-- START Data extract --

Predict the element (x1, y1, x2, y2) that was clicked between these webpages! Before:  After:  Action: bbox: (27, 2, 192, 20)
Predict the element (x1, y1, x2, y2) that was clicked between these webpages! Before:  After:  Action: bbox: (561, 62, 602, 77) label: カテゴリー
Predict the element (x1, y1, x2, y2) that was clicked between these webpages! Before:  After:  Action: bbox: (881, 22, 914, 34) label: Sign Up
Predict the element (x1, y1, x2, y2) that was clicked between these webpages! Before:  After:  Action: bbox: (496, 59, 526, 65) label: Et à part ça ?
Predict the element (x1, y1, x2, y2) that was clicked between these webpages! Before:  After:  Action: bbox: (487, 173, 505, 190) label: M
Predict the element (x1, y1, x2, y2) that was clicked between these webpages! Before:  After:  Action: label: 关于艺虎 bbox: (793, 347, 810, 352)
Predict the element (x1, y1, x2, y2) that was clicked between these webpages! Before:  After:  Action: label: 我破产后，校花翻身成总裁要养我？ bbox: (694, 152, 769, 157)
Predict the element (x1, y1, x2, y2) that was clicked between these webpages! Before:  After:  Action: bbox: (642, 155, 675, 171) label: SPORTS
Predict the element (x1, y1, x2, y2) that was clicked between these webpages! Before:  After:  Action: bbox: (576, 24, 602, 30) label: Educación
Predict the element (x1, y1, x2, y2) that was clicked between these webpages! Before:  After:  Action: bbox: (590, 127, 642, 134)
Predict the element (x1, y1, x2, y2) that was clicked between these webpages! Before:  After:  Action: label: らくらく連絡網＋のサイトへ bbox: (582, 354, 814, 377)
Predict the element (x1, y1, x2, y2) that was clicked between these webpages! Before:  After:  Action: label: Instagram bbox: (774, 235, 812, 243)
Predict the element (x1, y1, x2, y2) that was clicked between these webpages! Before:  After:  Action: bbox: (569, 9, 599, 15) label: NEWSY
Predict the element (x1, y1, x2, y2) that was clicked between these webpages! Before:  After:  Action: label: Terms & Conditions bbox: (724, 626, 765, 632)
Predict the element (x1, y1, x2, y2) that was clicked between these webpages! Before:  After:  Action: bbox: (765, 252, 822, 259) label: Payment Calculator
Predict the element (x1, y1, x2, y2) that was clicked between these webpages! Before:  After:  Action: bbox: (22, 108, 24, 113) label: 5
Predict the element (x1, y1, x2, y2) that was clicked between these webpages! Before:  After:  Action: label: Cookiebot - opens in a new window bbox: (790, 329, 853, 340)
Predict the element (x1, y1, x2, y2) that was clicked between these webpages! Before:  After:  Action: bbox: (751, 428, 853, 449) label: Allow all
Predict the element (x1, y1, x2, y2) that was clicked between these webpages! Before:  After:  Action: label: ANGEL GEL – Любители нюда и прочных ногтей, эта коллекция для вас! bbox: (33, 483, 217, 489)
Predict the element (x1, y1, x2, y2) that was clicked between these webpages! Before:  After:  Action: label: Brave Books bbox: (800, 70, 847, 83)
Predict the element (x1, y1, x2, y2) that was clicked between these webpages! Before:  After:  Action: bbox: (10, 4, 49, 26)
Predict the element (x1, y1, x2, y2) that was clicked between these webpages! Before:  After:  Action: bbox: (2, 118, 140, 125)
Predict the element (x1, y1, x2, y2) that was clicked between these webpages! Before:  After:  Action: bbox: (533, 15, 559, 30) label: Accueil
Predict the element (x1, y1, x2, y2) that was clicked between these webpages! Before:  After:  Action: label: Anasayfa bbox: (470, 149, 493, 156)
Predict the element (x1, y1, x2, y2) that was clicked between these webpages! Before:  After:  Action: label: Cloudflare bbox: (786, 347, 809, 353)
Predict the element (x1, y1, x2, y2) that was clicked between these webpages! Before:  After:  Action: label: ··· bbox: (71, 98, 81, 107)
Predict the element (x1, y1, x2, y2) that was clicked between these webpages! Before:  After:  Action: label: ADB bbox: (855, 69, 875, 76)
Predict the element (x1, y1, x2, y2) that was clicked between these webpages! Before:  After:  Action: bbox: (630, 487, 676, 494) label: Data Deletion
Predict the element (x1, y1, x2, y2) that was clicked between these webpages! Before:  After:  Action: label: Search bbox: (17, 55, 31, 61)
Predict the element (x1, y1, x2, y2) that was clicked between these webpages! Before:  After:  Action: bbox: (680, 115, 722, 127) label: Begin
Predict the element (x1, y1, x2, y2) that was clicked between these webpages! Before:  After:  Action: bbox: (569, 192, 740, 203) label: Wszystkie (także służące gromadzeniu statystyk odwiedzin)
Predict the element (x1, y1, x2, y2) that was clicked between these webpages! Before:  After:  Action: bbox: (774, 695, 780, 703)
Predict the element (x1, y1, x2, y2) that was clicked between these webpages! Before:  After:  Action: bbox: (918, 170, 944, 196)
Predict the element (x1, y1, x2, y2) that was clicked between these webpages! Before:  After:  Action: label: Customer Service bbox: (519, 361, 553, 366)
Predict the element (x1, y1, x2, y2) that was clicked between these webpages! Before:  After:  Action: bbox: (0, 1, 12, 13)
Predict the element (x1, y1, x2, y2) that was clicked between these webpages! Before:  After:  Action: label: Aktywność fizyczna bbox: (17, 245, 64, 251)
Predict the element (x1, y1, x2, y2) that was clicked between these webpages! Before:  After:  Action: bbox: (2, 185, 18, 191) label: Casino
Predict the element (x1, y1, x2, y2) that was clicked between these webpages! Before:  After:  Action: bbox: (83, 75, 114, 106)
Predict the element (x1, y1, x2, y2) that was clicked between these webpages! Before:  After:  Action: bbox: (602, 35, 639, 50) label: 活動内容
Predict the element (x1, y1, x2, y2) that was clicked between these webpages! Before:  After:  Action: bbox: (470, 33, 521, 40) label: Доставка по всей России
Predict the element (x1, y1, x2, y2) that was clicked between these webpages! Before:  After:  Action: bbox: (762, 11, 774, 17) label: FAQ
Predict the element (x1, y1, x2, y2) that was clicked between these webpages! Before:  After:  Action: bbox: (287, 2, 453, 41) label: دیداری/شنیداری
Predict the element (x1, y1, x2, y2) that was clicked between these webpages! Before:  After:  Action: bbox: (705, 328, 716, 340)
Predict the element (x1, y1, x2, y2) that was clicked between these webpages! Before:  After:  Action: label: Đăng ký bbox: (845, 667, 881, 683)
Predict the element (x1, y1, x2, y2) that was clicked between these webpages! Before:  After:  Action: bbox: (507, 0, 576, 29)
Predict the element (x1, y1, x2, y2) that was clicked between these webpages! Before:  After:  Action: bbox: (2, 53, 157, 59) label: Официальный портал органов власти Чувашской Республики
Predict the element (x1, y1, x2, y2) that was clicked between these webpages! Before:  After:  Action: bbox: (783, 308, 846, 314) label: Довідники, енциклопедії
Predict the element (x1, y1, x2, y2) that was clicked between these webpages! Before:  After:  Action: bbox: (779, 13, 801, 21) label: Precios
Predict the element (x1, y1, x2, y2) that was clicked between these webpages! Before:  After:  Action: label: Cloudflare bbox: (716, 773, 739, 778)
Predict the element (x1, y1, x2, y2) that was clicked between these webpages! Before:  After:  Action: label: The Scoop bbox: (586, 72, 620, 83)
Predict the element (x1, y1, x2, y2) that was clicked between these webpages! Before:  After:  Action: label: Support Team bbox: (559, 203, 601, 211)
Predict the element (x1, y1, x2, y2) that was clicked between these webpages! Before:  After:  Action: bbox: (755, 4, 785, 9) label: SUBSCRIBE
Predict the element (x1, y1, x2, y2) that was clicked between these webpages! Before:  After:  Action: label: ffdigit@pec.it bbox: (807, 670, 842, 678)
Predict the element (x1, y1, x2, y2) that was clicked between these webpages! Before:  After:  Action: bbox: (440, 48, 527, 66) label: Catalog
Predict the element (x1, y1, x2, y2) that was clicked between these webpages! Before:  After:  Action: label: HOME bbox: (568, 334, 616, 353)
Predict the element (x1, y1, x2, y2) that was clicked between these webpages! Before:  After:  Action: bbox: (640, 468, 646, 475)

-- END Data extract --

▸ **Task details**
Write the lines of the material from the line containing "190) label: M" up to and including the line containing "626, 765, 632)" as a JSON list of strings, one string per line, omitting blank lines.

▸ **Correct answer**
[
  "Predict the element (x1, y1, x2, y2) that was clicked between these webpages! Before:  After:  Action: bbox: (487, 173, 505, 190) label: M",
  "Predict the element (x1, y1, x2, y2) that was clicked between these webpages! Before:  After:  Action: label: 关于艺虎 bbox: (793, 347, 810, 352)",
  "Predict the element (x1, y1, x2, y2) that was clicked between these webpages! Before:  After:  Action: label: 我破产后，校花翻身成总裁要养我？ bbox: (694, 152, 769, 157)",
  "Predict the element (x1, y1, x2, y2) that was clicked between these webpages! Before:  After:  Action: bbox: (642, 155, 675, 171) label: SPORTS",
  "Predict the element (x1, y1, x2, y2) that was clicked between these webpages! Before:  After:  Action: bbox: (576, 24, 602, 30) label: Educación",
  "Predict the element (x1, y1, x2, y2) that was clicked between these webpages! Before:  After:  Action: bbox: (590, 127, 642, 134)",
  "Predict the element (x1, y1, x2, y2) that was clicked between these webpages! Before:  After:  Action: label: らくらく連絡網＋のサイトへ bbox: (582, 354, 814, 377)",
  "Predict the element (x1, y1, x2, y2) that was clicked between these webpages! Before:  After:  Action: label: Instagram bbox: (774, 235, 812, 243)",
  "Predict the element (x1, y1, x2, y2) that was clicked between these webpages! Before:  After:  Action: bbox: (569, 9, 599, 15) label: NEWSY",
  "Predict the element (x1, y1, x2, y2) that was clicked between these webpages! Before:  After:  Action: label: Terms & Conditions bbox: (724, 626, 765, 632)"
]